_HOW TO COMPLETE THIS TASK:_
Only the lines below from the one containing "This screenshot has height=953, width=1752." to the one containing "This screenshot has width=758, height=427." should be repeated, both included and unchanged.

_INFORMATION GIVEN:_
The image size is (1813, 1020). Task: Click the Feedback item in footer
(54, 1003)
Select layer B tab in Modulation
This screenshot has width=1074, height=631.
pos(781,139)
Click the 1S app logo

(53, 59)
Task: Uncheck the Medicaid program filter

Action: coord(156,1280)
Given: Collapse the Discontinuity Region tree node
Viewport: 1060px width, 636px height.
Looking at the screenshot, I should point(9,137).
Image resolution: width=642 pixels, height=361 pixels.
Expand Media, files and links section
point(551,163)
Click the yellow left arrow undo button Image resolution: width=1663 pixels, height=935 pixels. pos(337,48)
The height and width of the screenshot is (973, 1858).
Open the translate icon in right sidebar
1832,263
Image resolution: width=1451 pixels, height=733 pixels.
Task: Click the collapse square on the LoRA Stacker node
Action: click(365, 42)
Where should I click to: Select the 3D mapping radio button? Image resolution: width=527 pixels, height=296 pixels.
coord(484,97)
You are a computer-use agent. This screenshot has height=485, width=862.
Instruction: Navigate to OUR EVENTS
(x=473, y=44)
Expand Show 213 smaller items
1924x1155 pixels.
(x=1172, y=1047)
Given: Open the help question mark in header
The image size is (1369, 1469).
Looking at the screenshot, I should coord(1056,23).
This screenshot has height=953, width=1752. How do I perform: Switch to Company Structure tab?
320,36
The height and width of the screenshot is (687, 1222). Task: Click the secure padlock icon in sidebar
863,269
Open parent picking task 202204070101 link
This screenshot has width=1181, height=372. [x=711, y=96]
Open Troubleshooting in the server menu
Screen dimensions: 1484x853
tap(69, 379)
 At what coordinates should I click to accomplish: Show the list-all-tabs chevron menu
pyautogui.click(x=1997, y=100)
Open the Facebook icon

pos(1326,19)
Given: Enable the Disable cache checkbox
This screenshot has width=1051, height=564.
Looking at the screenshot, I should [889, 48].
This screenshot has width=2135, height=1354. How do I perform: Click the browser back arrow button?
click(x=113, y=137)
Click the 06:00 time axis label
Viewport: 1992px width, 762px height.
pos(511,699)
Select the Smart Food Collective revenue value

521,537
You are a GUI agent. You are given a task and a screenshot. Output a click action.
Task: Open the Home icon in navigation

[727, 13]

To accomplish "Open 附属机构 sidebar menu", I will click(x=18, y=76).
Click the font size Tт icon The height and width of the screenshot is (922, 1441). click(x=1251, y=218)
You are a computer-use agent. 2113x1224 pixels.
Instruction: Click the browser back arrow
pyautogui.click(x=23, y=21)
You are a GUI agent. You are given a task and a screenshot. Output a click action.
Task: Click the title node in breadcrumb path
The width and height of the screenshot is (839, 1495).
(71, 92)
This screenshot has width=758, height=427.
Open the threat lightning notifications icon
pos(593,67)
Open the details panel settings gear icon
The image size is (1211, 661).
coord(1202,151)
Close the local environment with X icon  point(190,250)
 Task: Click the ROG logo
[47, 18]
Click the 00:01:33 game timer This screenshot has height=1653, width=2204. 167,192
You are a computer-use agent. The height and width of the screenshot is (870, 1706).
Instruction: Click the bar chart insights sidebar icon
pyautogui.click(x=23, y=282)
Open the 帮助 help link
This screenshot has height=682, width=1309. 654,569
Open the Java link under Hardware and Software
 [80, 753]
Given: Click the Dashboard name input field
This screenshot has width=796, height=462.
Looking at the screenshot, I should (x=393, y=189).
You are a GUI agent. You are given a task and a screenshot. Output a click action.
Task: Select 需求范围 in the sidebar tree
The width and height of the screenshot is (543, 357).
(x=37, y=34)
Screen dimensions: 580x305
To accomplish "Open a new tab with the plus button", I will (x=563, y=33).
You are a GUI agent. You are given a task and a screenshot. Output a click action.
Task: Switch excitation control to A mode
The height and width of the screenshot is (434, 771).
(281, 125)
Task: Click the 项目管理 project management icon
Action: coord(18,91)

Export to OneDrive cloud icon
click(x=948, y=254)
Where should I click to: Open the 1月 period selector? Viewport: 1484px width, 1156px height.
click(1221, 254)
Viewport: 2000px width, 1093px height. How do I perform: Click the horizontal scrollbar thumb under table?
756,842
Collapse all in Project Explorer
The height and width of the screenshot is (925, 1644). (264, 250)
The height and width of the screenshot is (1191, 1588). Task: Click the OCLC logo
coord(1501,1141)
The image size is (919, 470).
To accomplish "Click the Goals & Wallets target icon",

_TASK RESULT:_
This screenshot has height=953, width=1752. How do I perform: Switch to Company Structure tab?
320,36
The height and width of the screenshot is (687, 1222). Task: Click the secure padlock icon in sidebar
863,269
Open parent picking task 202204070101 link
This screenshot has width=1181, height=372. [x=711, y=96]
Open Troubleshooting in the server menu
Screen dimensions: 1484x853
tap(69, 379)
 At what coordinates should I click to accomplish: Show the list-all-tabs chevron menu
pyautogui.click(x=1997, y=100)
Open the Facebook icon

pos(1326,19)
Given: Enable the Disable cache checkbox
This screenshot has width=1051, height=564.
Looking at the screenshot, I should [889, 48].
This screenshot has width=2135, height=1354. How do I perform: Click the browser back arrow button?
click(x=113, y=137)
Click the 06:00 time axis label
Viewport: 1992px width, 762px height.
pos(511,699)
Select the Smart Food Collective revenue value

521,537
You are a GUI agent. You are given a task and a screenshot. Output a click action.
Task: Open the Home icon in navigation

[727, 13]

To accomplish "Open 附属机构 sidebar menu", I will click(x=18, y=76).
Click the font size Tт icon The height and width of the screenshot is (922, 1441). click(x=1251, y=218)
You are a computer-use agent. 2113x1224 pixels.
Instruction: Click the browser back arrow
pyautogui.click(x=23, y=21)
You are a GUI agent. You are given a task and a screenshot. Output a click action.
Task: Click the title node in breadcrumb path
The width and height of the screenshot is (839, 1495).
(71, 92)
This screenshot has width=758, height=427.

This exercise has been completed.